Perseo e Medusa: interpretazione del complesso rapporto tra peso e leggerezza
nella lezione di Italo Calvino.
“Chi combatte con i mostri deve guardarsi dal non diventare egli stesso un mostro. E se
guarderai a lungo dentro l’abisso, l’abisso guarderà dentro di te”.

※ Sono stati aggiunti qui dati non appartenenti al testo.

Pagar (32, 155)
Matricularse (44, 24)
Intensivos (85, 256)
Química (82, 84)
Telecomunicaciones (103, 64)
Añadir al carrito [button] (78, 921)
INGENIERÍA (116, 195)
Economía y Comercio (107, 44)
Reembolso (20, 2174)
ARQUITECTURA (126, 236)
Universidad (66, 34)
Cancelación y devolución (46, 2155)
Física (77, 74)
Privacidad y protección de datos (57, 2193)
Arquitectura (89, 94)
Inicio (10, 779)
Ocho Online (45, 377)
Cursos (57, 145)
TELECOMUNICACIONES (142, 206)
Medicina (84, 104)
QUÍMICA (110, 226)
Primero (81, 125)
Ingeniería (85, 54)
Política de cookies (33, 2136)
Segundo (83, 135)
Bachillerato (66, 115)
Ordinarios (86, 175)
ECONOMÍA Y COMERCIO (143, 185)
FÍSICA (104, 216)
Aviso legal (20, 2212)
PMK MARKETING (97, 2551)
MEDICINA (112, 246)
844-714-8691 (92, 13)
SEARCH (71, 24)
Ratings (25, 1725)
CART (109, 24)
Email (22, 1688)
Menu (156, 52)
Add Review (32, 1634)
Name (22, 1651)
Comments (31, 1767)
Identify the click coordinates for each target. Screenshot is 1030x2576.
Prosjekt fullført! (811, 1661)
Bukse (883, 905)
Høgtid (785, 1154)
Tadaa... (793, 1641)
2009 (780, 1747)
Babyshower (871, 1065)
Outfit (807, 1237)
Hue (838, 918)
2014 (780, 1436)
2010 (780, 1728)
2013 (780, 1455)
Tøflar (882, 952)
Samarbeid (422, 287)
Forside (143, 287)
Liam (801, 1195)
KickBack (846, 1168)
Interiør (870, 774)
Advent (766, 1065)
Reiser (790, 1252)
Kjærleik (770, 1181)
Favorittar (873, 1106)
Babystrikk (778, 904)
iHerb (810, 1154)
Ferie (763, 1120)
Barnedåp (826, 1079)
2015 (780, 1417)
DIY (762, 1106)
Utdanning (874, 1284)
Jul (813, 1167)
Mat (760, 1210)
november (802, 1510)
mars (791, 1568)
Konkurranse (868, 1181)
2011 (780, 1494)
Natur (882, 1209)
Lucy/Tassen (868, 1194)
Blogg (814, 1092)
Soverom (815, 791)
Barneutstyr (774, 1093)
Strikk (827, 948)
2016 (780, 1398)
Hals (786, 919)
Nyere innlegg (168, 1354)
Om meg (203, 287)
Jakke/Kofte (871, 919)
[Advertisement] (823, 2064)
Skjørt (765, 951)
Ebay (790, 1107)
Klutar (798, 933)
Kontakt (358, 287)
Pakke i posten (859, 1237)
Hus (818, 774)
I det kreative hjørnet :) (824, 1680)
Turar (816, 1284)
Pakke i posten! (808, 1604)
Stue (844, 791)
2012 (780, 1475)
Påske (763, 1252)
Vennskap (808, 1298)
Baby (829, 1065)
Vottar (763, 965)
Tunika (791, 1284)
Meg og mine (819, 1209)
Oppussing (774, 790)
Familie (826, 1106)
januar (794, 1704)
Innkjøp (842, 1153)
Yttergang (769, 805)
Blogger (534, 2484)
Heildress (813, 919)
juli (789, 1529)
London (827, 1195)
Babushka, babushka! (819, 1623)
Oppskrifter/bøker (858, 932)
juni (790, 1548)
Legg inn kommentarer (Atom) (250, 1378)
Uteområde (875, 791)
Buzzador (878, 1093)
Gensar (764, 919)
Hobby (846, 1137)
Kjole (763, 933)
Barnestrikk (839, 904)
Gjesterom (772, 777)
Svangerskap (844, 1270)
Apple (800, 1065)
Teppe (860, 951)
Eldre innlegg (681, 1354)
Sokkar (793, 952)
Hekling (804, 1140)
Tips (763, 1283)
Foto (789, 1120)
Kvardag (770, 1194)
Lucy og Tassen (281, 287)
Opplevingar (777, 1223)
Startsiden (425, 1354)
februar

Vorrei cominciare con questa citazione di Friedrich Nietzsche per creare un parallelo tra “chi
combatte mostri” e la figura dell’eroe Perseo, usata da Calvino nella prima delle Lezioni
americane per introdurre il tema della leggerezza. Attraverso un ideale approccio che lo
scrittore deve avere nei confronti della realtà (approccio che trova ottima rappresentazione
nella relazione antagonistica tra Perseo e Medusa), Calvino ci racconta un’interpretazione
del rapporto tra peso e leggerezza che vede quest’ultima come valore di supporto per
chiunque, come lui, voglia scrivere della realtà che lo circonda. All’interno di questa lezione,
per parlare della superiorità della leggerezza come arma per affrontare i disagi
dell’esistenza, viene preso in prestito dall’autore il modo in cui l’eroe del mito riesce a
sconfiggere la Gorgone: uccisa per la visione indiretta sullo scudo di Perseo, che permette
all’eroe di decapitarla senza incrociarne lo sguardo pietrificante.
Partendo proprio da questa caratteristica della Gorgone -l’abilità di trasformare in pietra
chiunque indugi sul suo sguardo- potremmo inoltre evidenziare un parallelo tra la citazione
di Nietzsche e le figure simboliche usate da Calvino nell’introduzione del suo discorso.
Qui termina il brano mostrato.